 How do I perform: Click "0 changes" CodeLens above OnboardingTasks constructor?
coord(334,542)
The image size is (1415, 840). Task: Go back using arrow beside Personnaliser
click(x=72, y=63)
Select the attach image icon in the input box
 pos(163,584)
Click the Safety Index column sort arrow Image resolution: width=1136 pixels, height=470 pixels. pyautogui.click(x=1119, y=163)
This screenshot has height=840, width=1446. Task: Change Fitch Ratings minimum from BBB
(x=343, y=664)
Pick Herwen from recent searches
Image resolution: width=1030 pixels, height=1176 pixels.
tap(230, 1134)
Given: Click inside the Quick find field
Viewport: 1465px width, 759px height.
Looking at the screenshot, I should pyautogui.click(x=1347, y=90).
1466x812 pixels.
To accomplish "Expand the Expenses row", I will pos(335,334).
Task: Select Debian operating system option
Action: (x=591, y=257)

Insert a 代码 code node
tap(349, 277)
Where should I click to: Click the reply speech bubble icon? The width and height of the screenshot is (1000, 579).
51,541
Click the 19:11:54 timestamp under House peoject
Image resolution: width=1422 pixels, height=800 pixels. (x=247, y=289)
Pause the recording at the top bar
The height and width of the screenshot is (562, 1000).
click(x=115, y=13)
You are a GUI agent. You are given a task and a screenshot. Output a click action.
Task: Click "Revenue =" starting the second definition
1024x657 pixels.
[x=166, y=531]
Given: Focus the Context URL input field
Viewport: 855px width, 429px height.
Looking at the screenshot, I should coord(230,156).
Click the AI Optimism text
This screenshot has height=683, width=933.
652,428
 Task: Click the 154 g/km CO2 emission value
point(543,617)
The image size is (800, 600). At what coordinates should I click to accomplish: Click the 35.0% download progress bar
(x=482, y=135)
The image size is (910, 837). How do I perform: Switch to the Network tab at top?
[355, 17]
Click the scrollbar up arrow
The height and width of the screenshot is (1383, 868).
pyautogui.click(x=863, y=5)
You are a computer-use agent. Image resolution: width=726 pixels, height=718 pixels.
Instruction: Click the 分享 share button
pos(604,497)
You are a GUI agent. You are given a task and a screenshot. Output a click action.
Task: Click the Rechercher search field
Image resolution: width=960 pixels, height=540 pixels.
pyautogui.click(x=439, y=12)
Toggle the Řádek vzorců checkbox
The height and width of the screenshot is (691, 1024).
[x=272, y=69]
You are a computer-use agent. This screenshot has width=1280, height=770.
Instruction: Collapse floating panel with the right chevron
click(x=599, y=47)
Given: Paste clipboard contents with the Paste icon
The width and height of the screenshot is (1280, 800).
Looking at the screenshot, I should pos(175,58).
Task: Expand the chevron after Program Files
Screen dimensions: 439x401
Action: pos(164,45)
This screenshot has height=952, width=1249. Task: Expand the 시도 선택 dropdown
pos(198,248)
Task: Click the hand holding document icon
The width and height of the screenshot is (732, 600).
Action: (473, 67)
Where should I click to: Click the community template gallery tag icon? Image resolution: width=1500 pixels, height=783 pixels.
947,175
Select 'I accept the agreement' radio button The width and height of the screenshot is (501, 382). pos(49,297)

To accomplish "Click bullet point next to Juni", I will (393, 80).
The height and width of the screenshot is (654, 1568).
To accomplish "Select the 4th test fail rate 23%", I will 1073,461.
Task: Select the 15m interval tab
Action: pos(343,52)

········

## [What you are asked to do]
Restate the records above word for word.

## [Solution for this exercise]
 How do I perform: Click "0 changes" CodeLens above OnboardingTasks constructor?
coord(334,542)
The image size is (1415, 840). Task: Go back using arrow beside Personnaliser
click(x=72, y=63)
Select the attach image icon in the input box
 pos(163,584)
Click the Safety Index column sort arrow Image resolution: width=1136 pixels, height=470 pixels. pyautogui.click(x=1119, y=163)
This screenshot has height=840, width=1446. Task: Change Fitch Ratings minimum from BBB
(x=343, y=664)
Pick Herwen from recent searches
Image resolution: width=1030 pixels, height=1176 pixels.
tap(230, 1134)
Given: Click inside the Quick find field
Viewport: 1465px width, 759px height.
Looking at the screenshot, I should pyautogui.click(x=1347, y=90).
1466x812 pixels.
To accomplish "Expand the Expenses row", I will pos(335,334).
Task: Select Debian operating system option
Action: (x=591, y=257)

Insert a 代码 code node
tap(349, 277)
Where should I click to: Click the reply speech bubble icon? The width and height of the screenshot is (1000, 579).
51,541
Click the 19:11:54 timestamp under House peoject
Image resolution: width=1422 pixels, height=800 pixels. (x=247, y=289)
Pause the recording at the top bar
The height and width of the screenshot is (562, 1000).
click(x=115, y=13)
You are a GUI agent. You are given a task and a screenshot. Output a click action.
Task: Click "Revenue =" starting the second definition
1024x657 pixels.
[x=166, y=531]
Given: Focus the Context URL input field
Viewport: 855px width, 429px height.
Looking at the screenshot, I should coord(230,156).
Click the AI Optimism text
This screenshot has height=683, width=933.
652,428
 Task: Click the 154 g/km CO2 emission value
point(543,617)
The image size is (800, 600). At what coordinates should I click to accomplish: Click the 35.0% download progress bar
(x=482, y=135)
The image size is (910, 837). How do I perform: Switch to the Network tab at top?
[355, 17]
Click the scrollbar up arrow
The height and width of the screenshot is (1383, 868).
pyautogui.click(x=863, y=5)
You are a computer-use agent. Image resolution: width=726 pixels, height=718 pixels.
Instruction: Click the 分享 share button
pos(604,497)
You are a GUI agent. You are given a task and a screenshot. Output a click action.
Task: Click the Rechercher search field
Image resolution: width=960 pixels, height=540 pixels.
pyautogui.click(x=439, y=12)
Toggle the Řádek vzorců checkbox
The height and width of the screenshot is (691, 1024).
[x=272, y=69]
You are a computer-use agent. This screenshot has width=1280, height=770.
Instruction: Collapse floating panel with the right chevron
click(x=599, y=47)
Given: Paste clipboard contents with the Paste icon
The width and height of the screenshot is (1280, 800).
Looking at the screenshot, I should pos(175,58).
Task: Expand the chevron after Program Files
Screen dimensions: 439x401
Action: pos(164,45)
This screenshot has height=952, width=1249. Task: Expand the 시도 선택 dropdown
pos(198,248)
Task: Click the hand holding document icon
The width and height of the screenshot is (732, 600).
Action: (473, 67)
Where should I click to: Click the community template gallery tag icon? Image resolution: width=1500 pixels, height=783 pixels.
947,175
Select 'I accept the agreement' radio button The width and height of the screenshot is (501, 382). pos(49,297)

To accomplish "Click bullet point next to Juni", I will (393, 80).
The height and width of the screenshot is (654, 1568).
To accomplish "Select the 4th test fail rate 23%", I will 1073,461.
Task: Select the 15m interval tab
Action: pos(343,52)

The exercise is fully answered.